■ **QUOTED TEXT**:

[Start]

One mile no. of Martinsburg in Berkeley Co. the court held its sessions in what we called the 'Red House.  I can well remember the dark and menacing outline of the stocks and whipping post when I was a boy.  It stood directly opposite the court house door and more than once have I witnessed the writhings and contortions of human flesh, both of whites & blacks, under the lash of the jailor, as I passed to & from old James Anderson's school house.  The pillory as a punishment, was established in Eng. as early as the reign of Henry I, and only abolished in June, 1837, a few years subsequent to its abolition in this state (Virginia) .14

In those early days, Martinsburg was still on the borders of civilization, and was the "vast untrodden American Wilderness" to the west.  But, Margaret and John felt at home because they were close to family members# Margaret's father, Benjamin Kercheval, was from Jefferson County, Virginia, and her mother, Elizabeth Fulton, had relatives in Charles town.  One of the main gathering places in the nearby town was Fulton's Tavern.  In those days, taverns sold groceries, dry goods and many other items.

Family members have claimed relationship with Robert Fulton, of steamboat fame, but I know of no proof for the supposition.  Robert Fulton, the inventor, was born in Lancaster County, Pennsylvania, just a few miles north of the Maryland border, and was twenty-eight years of age when Margaret was born.  He would have been close to Great Grandmother Elizabeth Fulton's age.

[End]

■ **EXERCISE 1**: Can you summarize the Martinsburg family history passage in two sentences?
■ **EXERCISE 2**: In the listing, substitute "Directive" for "Instruction" in the lines between the one holding "Task: Click the scroll" and the one holding "Action: click(x=393, y=79)", inclusive, and give back only those lines with nothing else changed.
The listing that comes next is unrelated to the passage above.

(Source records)
[Start]

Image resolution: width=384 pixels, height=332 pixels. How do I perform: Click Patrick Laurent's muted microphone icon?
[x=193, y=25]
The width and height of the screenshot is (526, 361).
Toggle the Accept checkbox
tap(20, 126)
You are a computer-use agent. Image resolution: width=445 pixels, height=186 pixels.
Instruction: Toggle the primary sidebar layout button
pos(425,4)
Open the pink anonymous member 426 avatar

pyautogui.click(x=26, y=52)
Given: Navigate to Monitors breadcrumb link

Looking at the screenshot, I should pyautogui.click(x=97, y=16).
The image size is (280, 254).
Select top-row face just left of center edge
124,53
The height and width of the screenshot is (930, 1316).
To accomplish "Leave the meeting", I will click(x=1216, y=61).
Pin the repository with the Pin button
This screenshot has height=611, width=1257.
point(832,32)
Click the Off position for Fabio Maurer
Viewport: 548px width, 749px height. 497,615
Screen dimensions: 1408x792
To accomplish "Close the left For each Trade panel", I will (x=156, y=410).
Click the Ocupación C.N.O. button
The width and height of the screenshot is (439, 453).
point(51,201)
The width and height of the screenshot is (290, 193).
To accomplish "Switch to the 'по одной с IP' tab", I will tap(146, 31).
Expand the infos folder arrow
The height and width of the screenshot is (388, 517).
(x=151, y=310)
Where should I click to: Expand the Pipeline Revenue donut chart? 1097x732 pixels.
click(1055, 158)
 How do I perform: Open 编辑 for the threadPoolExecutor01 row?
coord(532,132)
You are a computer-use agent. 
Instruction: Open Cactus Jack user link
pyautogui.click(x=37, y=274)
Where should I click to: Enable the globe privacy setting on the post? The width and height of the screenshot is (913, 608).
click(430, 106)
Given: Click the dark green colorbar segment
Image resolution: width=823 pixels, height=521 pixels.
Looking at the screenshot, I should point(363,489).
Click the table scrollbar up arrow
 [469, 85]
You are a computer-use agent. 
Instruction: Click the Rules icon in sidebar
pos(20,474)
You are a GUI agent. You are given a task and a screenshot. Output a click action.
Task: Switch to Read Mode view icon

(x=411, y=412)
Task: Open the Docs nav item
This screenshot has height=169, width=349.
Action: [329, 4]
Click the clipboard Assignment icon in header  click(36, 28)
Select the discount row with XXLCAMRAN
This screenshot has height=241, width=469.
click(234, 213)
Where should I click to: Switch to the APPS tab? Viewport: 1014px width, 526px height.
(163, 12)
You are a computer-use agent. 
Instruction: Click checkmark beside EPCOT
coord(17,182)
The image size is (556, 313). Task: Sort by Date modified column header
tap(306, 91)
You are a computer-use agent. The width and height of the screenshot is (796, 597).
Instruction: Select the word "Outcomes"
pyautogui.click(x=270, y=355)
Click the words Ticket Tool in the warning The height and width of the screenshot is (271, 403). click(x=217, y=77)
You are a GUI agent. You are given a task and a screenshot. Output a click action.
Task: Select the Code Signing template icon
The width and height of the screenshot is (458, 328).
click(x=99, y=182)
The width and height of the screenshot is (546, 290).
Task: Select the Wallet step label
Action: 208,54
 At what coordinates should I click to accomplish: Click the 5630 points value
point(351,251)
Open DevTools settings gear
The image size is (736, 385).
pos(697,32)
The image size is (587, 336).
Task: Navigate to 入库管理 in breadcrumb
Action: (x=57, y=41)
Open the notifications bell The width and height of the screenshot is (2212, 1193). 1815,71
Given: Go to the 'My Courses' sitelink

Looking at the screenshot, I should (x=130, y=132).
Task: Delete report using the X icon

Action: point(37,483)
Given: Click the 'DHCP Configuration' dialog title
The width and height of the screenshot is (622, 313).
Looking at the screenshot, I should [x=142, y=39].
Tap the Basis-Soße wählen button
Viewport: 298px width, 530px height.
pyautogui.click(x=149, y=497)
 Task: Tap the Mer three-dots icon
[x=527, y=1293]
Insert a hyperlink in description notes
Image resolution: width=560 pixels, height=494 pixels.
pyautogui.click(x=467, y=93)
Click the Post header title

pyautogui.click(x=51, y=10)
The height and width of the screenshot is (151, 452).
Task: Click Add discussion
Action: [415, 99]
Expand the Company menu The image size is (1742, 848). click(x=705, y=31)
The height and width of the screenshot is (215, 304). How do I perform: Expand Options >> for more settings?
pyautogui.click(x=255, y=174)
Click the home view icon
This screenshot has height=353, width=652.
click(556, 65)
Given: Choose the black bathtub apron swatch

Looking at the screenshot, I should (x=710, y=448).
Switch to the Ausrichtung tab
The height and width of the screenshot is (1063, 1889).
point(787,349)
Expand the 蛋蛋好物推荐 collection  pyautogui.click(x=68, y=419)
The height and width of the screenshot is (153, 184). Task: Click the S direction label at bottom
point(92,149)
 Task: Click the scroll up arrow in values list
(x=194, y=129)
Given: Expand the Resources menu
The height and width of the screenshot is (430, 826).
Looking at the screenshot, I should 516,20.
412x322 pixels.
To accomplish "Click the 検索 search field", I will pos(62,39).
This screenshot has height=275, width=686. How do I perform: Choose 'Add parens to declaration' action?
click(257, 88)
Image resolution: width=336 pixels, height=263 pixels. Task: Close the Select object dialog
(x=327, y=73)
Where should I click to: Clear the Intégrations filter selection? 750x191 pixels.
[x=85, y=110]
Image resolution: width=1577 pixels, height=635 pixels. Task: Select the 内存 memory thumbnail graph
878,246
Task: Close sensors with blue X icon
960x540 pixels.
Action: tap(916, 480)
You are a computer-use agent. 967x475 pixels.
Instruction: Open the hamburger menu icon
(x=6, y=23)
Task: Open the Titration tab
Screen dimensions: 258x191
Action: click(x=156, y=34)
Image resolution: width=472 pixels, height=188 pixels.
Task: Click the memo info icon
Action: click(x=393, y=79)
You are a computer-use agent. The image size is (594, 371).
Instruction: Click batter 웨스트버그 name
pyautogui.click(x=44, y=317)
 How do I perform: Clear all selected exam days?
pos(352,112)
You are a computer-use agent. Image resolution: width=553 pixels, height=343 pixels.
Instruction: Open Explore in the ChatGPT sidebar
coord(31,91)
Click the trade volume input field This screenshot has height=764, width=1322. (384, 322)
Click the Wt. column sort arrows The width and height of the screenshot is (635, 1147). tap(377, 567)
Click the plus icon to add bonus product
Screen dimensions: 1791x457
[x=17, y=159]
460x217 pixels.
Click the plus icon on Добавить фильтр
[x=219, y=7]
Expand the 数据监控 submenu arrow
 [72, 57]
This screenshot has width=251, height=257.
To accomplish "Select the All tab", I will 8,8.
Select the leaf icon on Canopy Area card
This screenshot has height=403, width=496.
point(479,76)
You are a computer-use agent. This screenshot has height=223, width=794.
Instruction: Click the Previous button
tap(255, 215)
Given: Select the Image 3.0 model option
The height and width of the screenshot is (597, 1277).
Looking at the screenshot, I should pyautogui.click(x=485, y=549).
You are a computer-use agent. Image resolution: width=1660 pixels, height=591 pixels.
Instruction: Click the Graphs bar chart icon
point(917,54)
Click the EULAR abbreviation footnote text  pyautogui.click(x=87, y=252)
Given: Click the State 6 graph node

[End]

■ **EXPECTED ANSWER 1**: One mile north of Martinsburg in Berkeley County, the court met in the "Red House," opposite which stood the stocks and whipping post where the writer, as a boy, saw whites and blacks whipped by the jailor; the pillory, established in England under Henry I, was abolished there in June 1837, a few years after Virginia abolished it. Margaret and John felt at home in Martinsburg, then on the borders of civilization, because relatives lived nearby, and although family members claim kinship with Robert Fulton of steamboat fame, the writer knows of no proof.

■ **EXPECTED ANSWER 2**:
 Task: Click the scroll up arrow in values list
(x=194, y=129)
Given: Expand the Resources menu
The height and width of the screenshot is (430, 826).
Looking at the screenshot, I should 516,20.
412x322 pixels.
To accomplish "Click the 検索 search field", I will pos(62,39).
This screenshot has height=275, width=686. How do I perform: Choose 'Add parens to declaration' action?
click(257, 88)
Image resolution: width=336 pixels, height=263 pixels. Task: Close the Select object dialog
(x=327, y=73)
Where should I click to: Clear the Intégrations filter selection? 750x191 pixels.
[x=85, y=110]
Image resolution: width=1577 pixels, height=635 pixels. Task: Select the 内存 memory thumbnail graph
878,246
Task: Close sensors with blue X icon
960x540 pixels.
Action: tap(916, 480)
You are a computer-use agent. 967x475 pixels.
Directive: Open the hamburger menu icon
(x=6, y=23)
Task: Open the Titration tab
Screen dimensions: 258x191
Action: click(x=156, y=34)
Image resolution: width=472 pixels, height=188 pixels.
Task: Click the memo info icon
Action: click(x=393, y=79)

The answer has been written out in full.